Building on that, Ed said he wants to concentrate on four things in his new position:
- Embrace technology to make operations more effective and efficient.
- Tap the “collective genius” within the organization, among both employees and members, to build common ground and make a stronger co-op and community.
- Qualify the economic investment in the business: “You give us a dollar, what do you get back?”
- Qualify the social investment in the business: “You give us a dollar, what does it do for our community?”
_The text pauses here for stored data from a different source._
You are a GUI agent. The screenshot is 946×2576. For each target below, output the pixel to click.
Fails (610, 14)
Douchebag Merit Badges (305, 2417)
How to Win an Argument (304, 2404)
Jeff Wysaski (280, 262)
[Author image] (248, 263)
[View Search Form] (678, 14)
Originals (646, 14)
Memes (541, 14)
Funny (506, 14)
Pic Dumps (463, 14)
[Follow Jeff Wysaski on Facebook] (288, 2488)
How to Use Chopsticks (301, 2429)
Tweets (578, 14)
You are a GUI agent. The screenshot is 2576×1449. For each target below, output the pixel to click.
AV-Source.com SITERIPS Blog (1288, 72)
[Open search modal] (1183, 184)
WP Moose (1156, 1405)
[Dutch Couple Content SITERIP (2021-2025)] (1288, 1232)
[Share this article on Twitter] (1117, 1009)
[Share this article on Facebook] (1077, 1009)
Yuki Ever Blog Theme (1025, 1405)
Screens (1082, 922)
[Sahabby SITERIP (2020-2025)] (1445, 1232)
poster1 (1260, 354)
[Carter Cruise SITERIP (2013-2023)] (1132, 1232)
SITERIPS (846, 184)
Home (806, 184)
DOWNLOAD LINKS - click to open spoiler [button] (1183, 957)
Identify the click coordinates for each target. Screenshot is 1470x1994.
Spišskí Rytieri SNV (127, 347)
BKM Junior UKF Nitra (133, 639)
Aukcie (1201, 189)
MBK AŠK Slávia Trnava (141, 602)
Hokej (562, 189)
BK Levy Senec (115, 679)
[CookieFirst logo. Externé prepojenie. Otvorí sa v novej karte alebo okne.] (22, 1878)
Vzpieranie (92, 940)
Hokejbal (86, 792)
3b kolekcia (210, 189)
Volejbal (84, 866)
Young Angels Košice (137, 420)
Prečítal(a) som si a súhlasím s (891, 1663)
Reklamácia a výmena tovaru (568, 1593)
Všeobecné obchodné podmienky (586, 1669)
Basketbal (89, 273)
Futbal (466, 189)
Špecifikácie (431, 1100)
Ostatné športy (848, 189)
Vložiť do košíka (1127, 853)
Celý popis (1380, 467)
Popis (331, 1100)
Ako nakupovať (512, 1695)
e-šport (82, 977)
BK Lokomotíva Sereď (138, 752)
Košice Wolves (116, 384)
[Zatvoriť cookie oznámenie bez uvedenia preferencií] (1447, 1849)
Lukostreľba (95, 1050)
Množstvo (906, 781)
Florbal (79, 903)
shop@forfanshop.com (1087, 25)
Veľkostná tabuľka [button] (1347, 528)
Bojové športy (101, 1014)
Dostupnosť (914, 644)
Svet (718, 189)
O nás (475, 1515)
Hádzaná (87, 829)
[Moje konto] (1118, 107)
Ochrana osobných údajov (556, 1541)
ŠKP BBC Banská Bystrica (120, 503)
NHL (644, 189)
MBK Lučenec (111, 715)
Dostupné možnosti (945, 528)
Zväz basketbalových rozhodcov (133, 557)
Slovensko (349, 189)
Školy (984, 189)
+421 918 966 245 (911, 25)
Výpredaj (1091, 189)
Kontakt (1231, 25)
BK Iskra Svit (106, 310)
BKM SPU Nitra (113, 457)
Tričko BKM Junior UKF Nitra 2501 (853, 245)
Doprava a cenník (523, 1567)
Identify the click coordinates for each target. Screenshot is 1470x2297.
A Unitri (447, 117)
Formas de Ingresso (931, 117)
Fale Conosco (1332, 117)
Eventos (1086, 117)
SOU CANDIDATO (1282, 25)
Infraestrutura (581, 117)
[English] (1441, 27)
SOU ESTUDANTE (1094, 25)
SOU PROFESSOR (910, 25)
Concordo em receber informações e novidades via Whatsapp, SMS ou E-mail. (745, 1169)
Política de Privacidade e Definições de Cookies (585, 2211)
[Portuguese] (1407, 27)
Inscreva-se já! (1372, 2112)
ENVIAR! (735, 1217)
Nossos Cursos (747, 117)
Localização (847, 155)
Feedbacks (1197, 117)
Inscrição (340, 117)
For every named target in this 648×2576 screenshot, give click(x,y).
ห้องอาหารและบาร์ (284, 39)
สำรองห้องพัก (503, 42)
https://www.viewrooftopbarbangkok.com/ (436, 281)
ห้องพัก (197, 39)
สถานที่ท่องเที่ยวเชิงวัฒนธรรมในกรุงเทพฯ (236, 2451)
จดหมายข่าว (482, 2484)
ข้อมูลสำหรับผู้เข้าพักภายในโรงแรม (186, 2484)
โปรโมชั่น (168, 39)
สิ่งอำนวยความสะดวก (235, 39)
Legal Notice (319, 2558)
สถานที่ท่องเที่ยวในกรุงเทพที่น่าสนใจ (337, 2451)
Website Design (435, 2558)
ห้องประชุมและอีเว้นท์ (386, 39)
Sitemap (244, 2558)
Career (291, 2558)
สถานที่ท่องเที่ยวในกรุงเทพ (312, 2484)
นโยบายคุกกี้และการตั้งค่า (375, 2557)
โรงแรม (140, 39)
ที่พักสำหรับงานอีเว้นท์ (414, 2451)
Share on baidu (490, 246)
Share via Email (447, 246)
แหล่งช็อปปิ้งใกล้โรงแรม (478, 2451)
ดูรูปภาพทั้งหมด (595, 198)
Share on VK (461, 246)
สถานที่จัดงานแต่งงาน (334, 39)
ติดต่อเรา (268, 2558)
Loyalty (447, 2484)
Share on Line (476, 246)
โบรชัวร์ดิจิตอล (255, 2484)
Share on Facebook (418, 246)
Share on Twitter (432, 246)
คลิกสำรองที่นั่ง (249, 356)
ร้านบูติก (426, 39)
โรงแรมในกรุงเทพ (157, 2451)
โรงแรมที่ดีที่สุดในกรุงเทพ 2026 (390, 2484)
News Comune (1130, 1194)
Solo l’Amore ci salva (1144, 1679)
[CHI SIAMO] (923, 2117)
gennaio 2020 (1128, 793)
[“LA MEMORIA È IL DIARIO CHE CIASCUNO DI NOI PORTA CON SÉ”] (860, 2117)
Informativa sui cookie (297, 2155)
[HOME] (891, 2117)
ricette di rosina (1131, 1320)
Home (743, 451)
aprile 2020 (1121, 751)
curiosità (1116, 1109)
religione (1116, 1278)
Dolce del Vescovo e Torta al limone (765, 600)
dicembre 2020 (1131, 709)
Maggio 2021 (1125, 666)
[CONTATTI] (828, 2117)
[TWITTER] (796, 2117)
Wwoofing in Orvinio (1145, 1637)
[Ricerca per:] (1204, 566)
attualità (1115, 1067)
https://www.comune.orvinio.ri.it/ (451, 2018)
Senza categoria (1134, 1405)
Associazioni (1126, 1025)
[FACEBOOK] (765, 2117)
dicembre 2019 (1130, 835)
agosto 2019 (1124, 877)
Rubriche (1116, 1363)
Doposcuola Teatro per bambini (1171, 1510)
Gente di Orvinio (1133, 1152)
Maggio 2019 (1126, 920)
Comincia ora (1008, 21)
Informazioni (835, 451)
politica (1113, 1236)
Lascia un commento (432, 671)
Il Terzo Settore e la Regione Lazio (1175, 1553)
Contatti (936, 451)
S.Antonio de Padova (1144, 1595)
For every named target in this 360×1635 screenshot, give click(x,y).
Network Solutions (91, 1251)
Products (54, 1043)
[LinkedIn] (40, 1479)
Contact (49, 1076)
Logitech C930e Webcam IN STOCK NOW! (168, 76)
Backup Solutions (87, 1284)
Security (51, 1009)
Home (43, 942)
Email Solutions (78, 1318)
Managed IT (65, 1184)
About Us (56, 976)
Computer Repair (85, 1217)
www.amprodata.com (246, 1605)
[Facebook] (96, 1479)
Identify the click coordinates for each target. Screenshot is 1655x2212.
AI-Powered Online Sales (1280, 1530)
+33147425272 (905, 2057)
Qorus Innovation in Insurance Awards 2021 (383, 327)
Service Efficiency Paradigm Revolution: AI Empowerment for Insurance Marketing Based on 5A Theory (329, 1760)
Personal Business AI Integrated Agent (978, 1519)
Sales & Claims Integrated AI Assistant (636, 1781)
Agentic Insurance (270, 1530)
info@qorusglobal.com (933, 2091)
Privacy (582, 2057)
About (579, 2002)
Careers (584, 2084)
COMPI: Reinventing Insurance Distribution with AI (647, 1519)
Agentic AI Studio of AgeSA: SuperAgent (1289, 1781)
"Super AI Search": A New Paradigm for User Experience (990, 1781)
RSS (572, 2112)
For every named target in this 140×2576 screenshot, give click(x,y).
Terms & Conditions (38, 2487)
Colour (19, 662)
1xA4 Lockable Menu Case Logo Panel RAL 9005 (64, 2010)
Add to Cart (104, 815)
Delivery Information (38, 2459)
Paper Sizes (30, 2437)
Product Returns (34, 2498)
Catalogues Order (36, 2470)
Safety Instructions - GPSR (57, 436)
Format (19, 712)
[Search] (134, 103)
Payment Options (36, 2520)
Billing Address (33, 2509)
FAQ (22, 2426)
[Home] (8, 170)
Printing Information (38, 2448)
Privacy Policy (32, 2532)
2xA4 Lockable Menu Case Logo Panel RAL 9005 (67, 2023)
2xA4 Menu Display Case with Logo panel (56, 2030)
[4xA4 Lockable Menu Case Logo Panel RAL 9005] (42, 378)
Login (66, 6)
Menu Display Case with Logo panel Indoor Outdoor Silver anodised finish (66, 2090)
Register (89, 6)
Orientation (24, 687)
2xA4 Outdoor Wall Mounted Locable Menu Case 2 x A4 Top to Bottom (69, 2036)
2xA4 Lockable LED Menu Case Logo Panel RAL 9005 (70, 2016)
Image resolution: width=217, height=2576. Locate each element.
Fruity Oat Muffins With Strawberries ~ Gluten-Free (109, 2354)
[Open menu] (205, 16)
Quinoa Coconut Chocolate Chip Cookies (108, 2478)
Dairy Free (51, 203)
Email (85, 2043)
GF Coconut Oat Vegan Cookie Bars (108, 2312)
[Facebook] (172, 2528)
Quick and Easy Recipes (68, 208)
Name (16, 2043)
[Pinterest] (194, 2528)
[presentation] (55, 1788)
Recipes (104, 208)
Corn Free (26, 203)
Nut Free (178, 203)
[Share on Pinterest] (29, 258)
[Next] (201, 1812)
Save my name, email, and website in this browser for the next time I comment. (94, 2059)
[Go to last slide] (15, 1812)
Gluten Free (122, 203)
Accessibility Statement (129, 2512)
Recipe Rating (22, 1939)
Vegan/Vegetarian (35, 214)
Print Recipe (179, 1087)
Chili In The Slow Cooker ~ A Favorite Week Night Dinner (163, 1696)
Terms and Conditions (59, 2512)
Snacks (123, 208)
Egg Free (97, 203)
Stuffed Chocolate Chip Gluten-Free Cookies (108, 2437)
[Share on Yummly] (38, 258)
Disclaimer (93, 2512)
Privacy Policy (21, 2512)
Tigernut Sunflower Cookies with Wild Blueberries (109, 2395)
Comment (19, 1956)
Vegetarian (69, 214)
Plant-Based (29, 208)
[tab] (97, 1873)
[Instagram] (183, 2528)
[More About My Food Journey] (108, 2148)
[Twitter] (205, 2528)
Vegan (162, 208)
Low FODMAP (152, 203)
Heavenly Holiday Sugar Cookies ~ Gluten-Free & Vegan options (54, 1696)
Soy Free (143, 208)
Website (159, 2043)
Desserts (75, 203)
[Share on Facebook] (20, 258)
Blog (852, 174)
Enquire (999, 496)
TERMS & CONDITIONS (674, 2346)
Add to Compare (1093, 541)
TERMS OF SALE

Meet Ed Fox, Hanover Co-op GM
In the weeks ahead, Ed invites Co-op members and shoppers to stop by to meet and talk. Look for him in the stores at the following dates and times:
✓ Thursday, October 20, 11 a.m.–1 p.m., Lebanon Store
✓ Thursday, November 3, 11 a.m.–1 p.m., Hanover Store
✓ Thursday, November 17, 11 a.m.–1 p.m., White River Junction Store
✓ Thursday, December 1, 11 a.m.–1 p.m., Lebanon Store
✓ Thursday, December 15, 11 a.m.–1 p.m., Hanover Store
✓ Thursday, January 5, 5–7 p.m., Lebanon
✓ Saturday, January 7, 8–10 a.m., Hanover
✓ Thursday, January, 19, 5–7 p.m., White River
✓ Saturday, January 28, 8–10 a.m., Lebanon
✓ Thursday, February 2, 5–7 p.m., Hanover
Of course, true to Ed’s personality, free samples will be there, too.
“Feeding people is what we’re all about,” Ed said, smiling. “Everybody’s gotta eat.”